Я попросил верного Роба подбросить меня до города и с грустью покинул эту гостеприимную обитель, оставив безутешную невесту в отчаянии лить слезы у окна в ожидании новой встречи двух любящих сердец!
Глава 7
В которой каждый получит лишь то, чего я не заслужил
«Путешествие! Что может быть приятнее, увлекательнее и полезнее для почек? Какие чувства испытываем мы, когда трусливо семеним по древним улочкам, уворачиваясь от огромного томата, брошенного не знающей промаха крестьянской рукой; упираемся в воображаемую линию, соответствующую представлениям аборигенов о том, на что похожа вертикаль, пока один из них с ненавистью тычет в экран нашего мобильника; головою вниз несемся в бездну, уповая на эластичность ветхой привязи и верность такелажных расчетов пигмея с явно человеческой берцовой костью в ухе? Какие мысли посещают нас, когда мы лежим на грязном асфальте, наблюдая, как полицейская собака возбужденно обнюхивает дверь нашего пикапа, в которой припрятано семьдесят четыре килограмма безупречно чистого метамфетамина, сваренного безногим химиком из Ногалеса Эрнесто Освальдо Ривейрой по прозвищу Святой Августин? И самое главное: зачем я забиваю себе голову всем этим? Не затем ли, что точно знаю, уверен прямо-таки на сто миллионов процентов, но не желаю признаваться, что с этой поездкой определенно что-то нечисто?»
Вот приблизительно то, о чем я думал по дороге в Ричмонд. Ведь стоило мне выехать из Нью-Йорка, как меня переполнили наимрачнейшие предчувствия. С детства будучи немного суеверным, я часто обращаю внимания на разные знаки и знамения (что, безусловно, одно и то же). Так вот: в пути мне казалось, что птицы взлетали лишь затем, чтобы с размаху врезаться в мое лобовое стекло; номера попутных машин наводили на мысль, что их обладатели организованной колонной направляются на коронацию самого Князя Тьмы; а водители фур норовили спихнуть меня в кювет, когда я, повинуясь неписанному закону водительской солидарности давал им понять, что вижу немалый потенциал усовершенствования их водительского мастерства.

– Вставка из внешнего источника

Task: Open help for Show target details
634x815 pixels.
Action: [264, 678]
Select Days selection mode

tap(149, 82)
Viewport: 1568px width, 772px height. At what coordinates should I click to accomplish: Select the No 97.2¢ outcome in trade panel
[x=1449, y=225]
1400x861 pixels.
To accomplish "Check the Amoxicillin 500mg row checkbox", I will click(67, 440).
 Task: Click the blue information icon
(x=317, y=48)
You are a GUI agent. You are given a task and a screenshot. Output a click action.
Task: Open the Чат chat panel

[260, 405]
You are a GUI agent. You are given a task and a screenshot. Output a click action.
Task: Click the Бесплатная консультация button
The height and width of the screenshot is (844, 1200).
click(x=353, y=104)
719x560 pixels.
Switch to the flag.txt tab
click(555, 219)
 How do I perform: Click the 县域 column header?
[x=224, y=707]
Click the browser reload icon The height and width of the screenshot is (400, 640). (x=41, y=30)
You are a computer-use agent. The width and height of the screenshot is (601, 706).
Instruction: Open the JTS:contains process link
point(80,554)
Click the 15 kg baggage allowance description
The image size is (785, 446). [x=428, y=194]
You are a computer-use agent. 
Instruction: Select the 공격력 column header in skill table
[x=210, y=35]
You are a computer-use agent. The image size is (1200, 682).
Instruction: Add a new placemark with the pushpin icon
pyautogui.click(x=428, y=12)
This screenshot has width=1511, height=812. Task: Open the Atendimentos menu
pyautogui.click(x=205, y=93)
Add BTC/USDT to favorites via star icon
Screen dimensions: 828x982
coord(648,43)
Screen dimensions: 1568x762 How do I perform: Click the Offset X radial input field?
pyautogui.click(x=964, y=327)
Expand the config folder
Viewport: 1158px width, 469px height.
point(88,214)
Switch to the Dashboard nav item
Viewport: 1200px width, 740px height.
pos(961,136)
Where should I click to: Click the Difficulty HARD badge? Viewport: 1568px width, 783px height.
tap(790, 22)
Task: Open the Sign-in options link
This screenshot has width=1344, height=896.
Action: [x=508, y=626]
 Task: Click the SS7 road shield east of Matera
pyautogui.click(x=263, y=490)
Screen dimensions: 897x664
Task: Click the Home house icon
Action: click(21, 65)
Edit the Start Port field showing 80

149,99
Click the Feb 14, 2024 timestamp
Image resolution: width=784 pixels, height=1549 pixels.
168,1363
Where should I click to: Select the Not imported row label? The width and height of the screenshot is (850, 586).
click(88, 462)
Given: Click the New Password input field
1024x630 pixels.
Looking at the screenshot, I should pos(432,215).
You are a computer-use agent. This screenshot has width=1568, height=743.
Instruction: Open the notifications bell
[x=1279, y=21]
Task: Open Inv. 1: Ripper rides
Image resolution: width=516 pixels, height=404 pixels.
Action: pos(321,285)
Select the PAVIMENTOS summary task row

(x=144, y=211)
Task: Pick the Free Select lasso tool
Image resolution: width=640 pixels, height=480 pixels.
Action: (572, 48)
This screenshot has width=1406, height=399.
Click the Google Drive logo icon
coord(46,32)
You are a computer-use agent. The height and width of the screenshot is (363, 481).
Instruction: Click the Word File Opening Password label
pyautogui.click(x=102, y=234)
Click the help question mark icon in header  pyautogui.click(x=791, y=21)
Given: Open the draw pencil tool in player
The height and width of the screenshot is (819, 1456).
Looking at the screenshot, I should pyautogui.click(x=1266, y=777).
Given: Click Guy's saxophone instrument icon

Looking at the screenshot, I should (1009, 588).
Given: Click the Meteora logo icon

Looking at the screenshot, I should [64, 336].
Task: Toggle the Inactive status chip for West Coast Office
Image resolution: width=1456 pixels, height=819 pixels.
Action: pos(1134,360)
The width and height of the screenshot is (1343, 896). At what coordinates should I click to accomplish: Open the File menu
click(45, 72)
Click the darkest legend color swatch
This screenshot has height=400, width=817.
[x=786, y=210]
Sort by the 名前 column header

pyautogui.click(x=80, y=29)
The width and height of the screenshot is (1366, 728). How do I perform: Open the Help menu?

В Клермонт я приехал засветло, минут за сорок до встречи в доме поверенного. По всей видимости, лучшие времена этого городка пришлись на середину позапрошлого века, когда процветала торговля табаком и еще действовал речной порт. Сейчас же он состоял лишь из трех-четырех десятков обветшалых домов, пары потрепанных лавок и крохотной католической церквушки. Заброшенные пристани и ржавые остовы речных барж, уткнувшихся в затянутый тиной берег, нагоняли тоску.
Я некоторое время поколесил по разбитым улочкам, тщетно пытаясь вспомнить дорогу к тетиному дому. Меня терзал страх задавить цыпленка. Местные жители, завидев машину, останавливались и таращились, выпучив глаза, мол: «Уж не сынок ли это Пэдди и Эбигейл к нам пожаловал?!»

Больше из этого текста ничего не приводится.